“It was to save me, sir,” said Hilary. “Oh! let us take him quickly to shelter before it is too late.”
“There’s life in this plaguey Governor o’ Canon Frome, sir,” said Farmer Chadd, “What be we to do with un?”
“If you and your wife could bind up his wound; the best way would be to take word to his men, and get them to bear him hence on a litter. Could you do that, Chadd, and say naught as to Captain Harford? He is the son of Dr. Bridstock Harford, of Hereford.”
“Then I’ll do anything in the world for un, for Dr. Harford saved my good woman’s life,” said Farmer Chadd. “You shelter the young gentleman, sir, and me and the missus will see to this here plaguey Colonel.”

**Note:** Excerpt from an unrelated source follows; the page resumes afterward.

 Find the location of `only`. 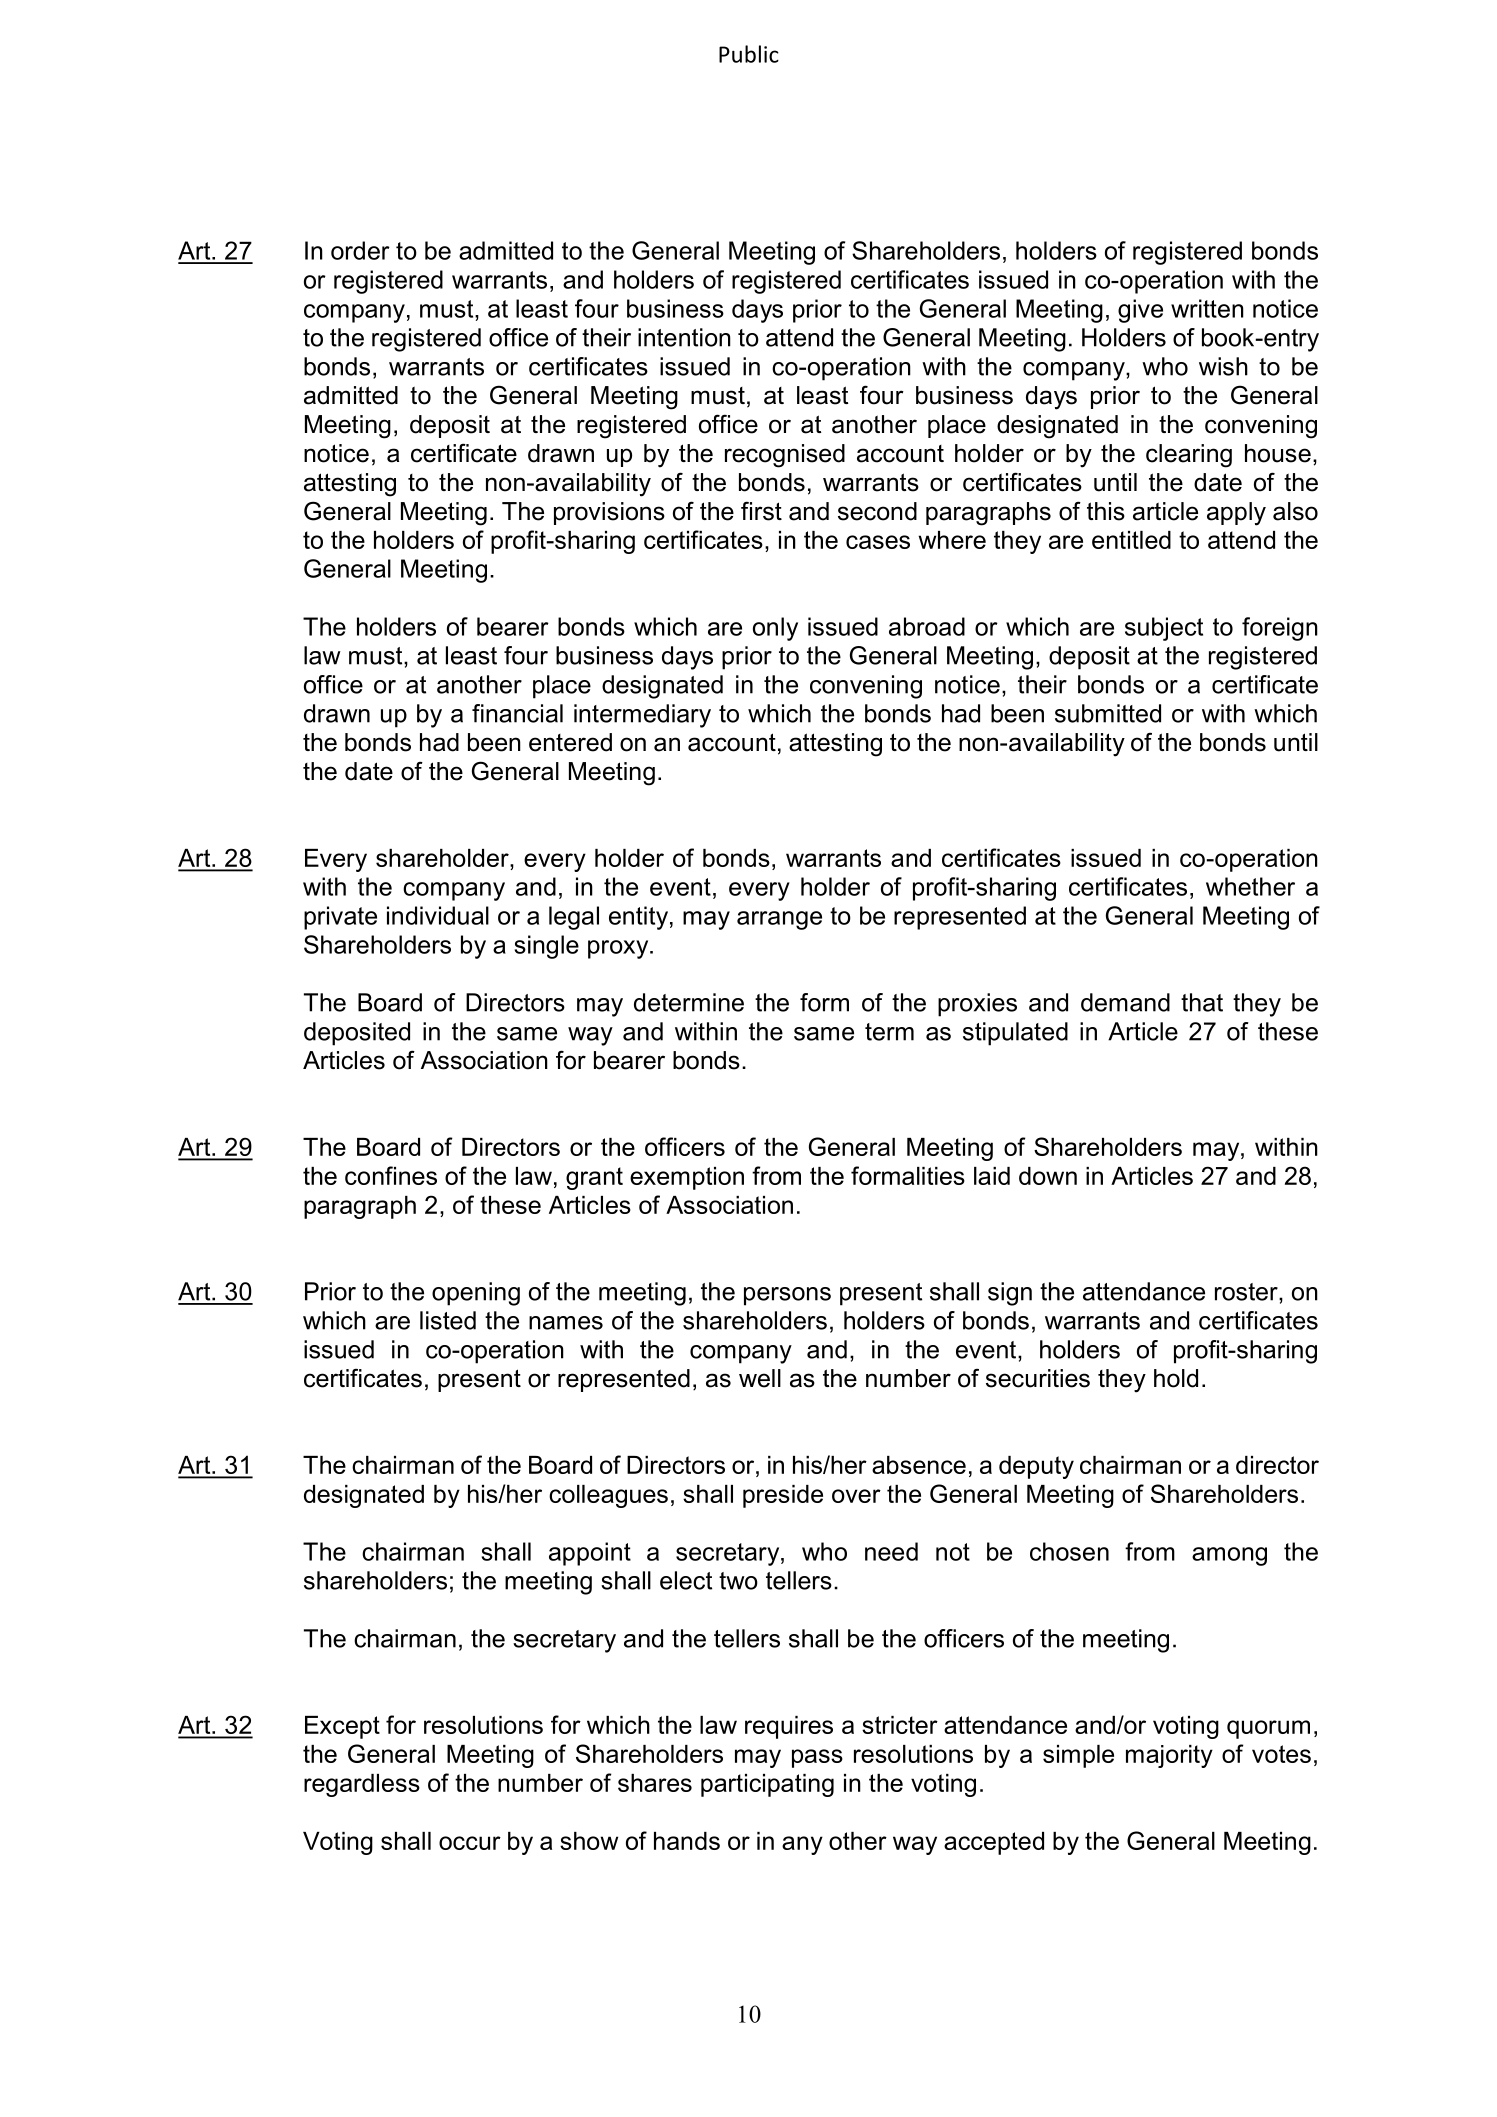

only is located at coordinates (775, 629).
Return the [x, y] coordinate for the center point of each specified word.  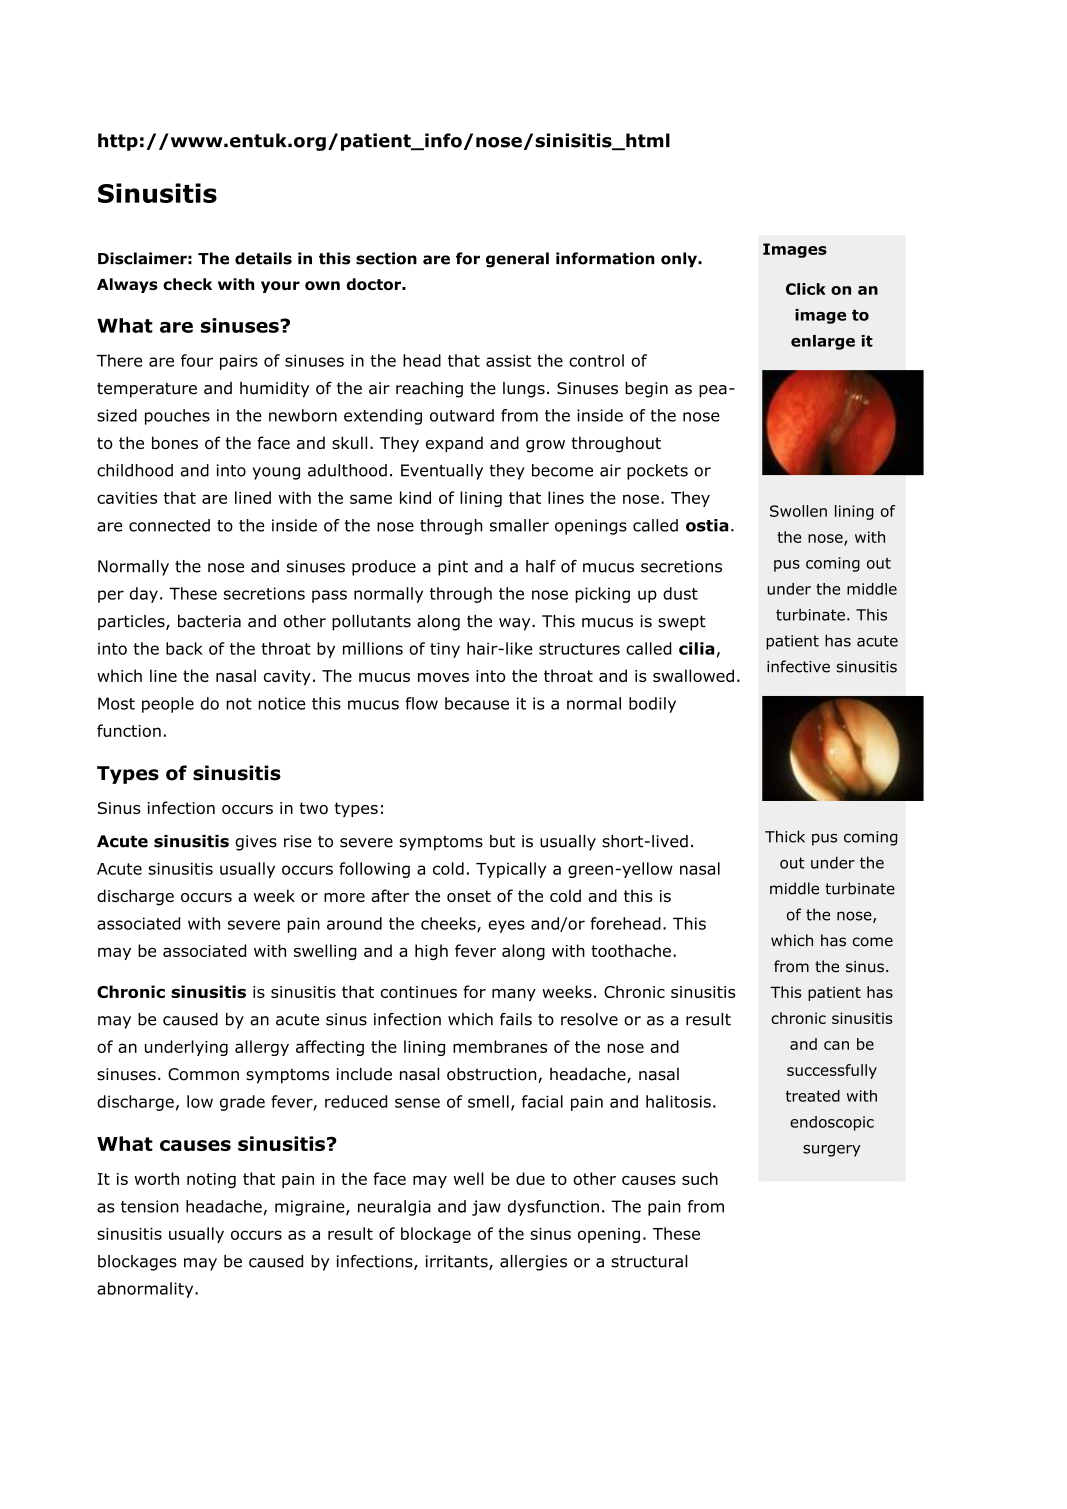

With Zachary’s help the Vicar lifted Gabriel on to the bier which they had brought from the church, and carefully covering him with sacking they bore him down through the hopyards to Bosbury. Fortunately, it was the dinner-hour, and they did not encounter a single person, but were able to cress the churchyard and to carry their burden up the step-ladder to the first floor of the tower. Here they found Mrs. Durdle hard at work; she had already laid a mattress on the floor, and was bustling about with a broom in despair at the dust and the cobwebs which had accumulated.
“I do wish I had time to scrub the place down, sir,” she lamented. “It bean’t fit for a dog to lay in, let alone a Christian.”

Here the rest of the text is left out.